Start of Source data

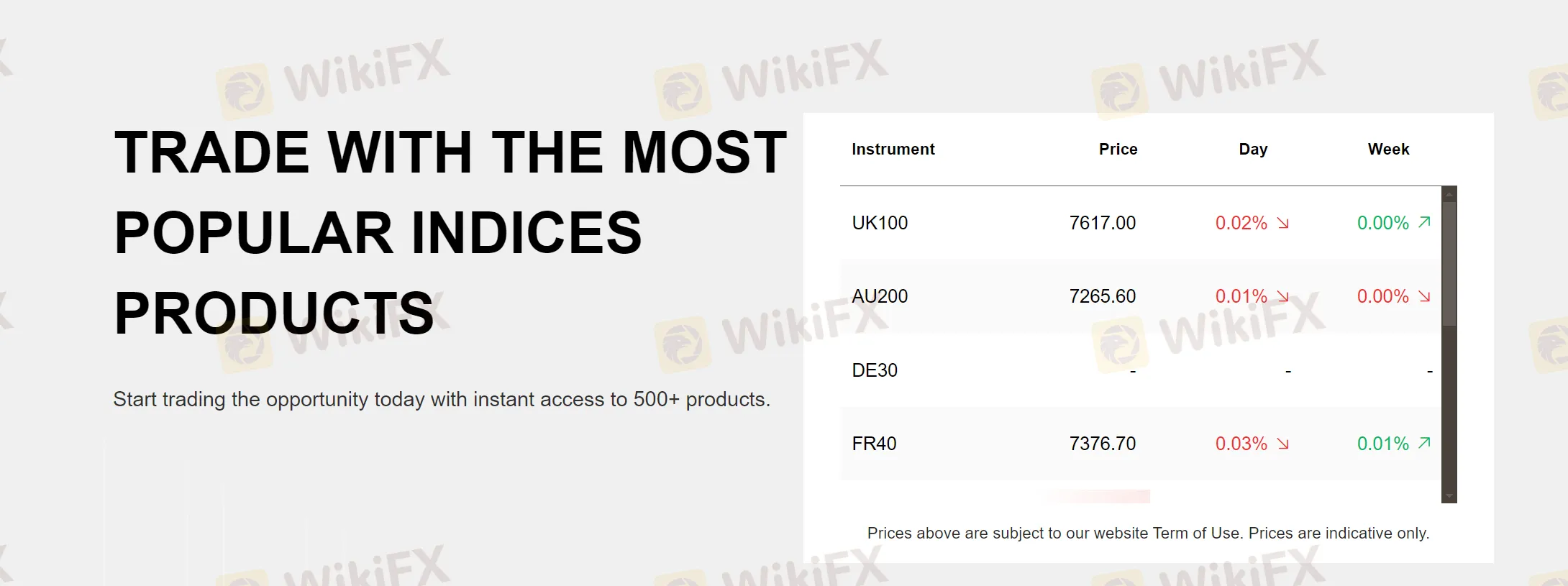Viewport: 1568px width, 586px height.
Task: Open the DE30 instrument row
Action: coord(875,370)
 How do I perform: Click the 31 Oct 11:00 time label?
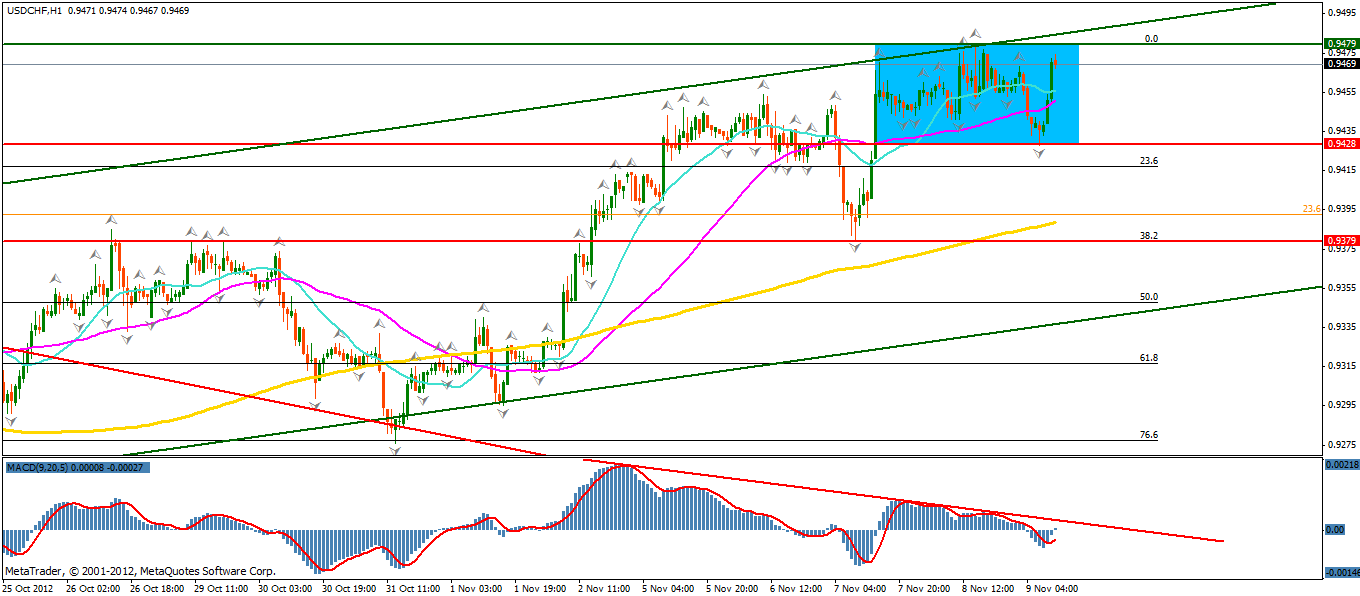[406, 589]
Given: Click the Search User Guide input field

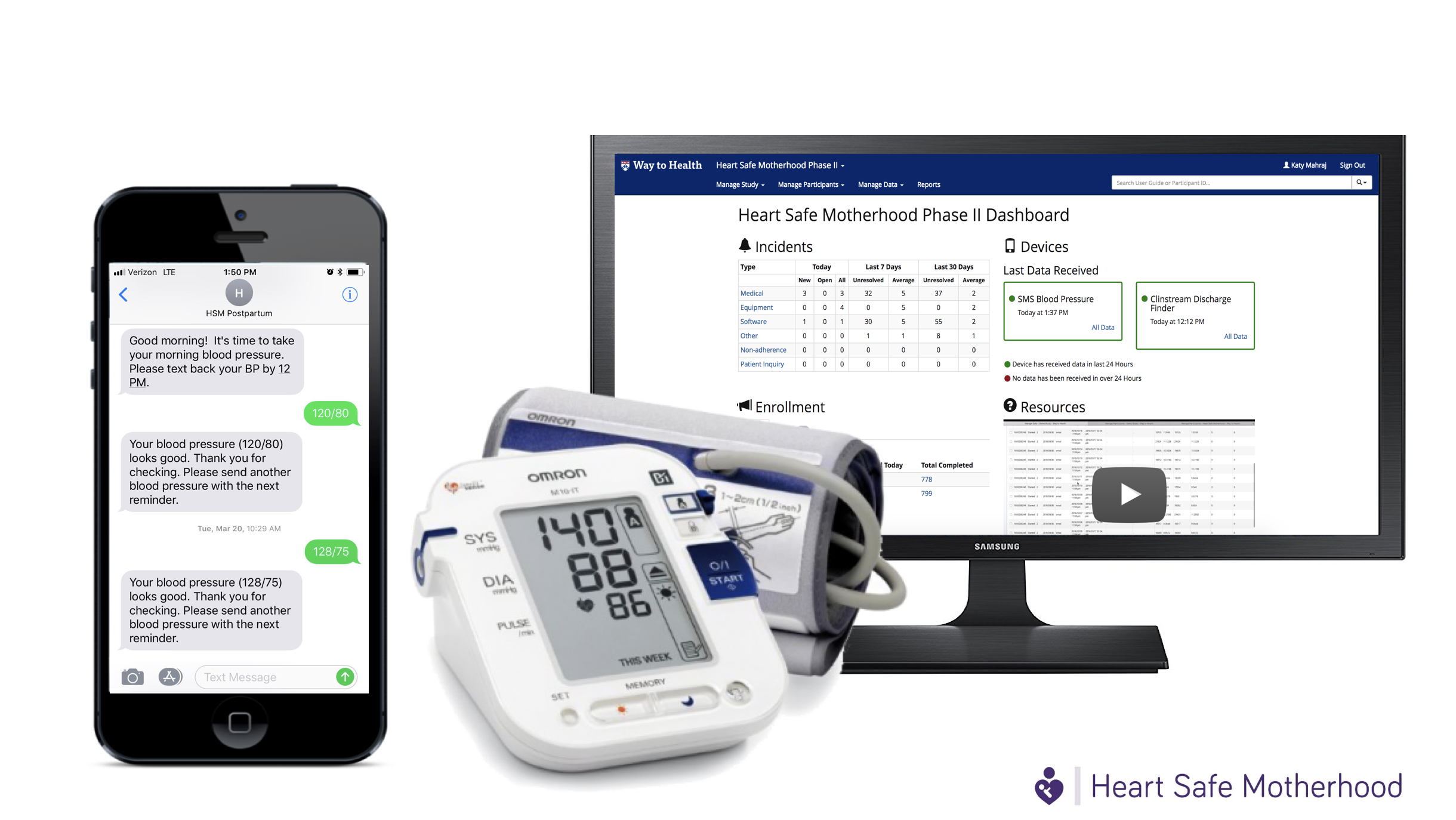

End of Source data

**Exercise description:**
Once you find the line containing "How do I perform: Click", transcribe it and each line after it to the end of the records exactly, and leave out the pictures.

**Result of the exercise:**
 How do I perform: Click the 31 Oct 11:00 time label?
[406, 589]
Given: Click the Search User Guide input field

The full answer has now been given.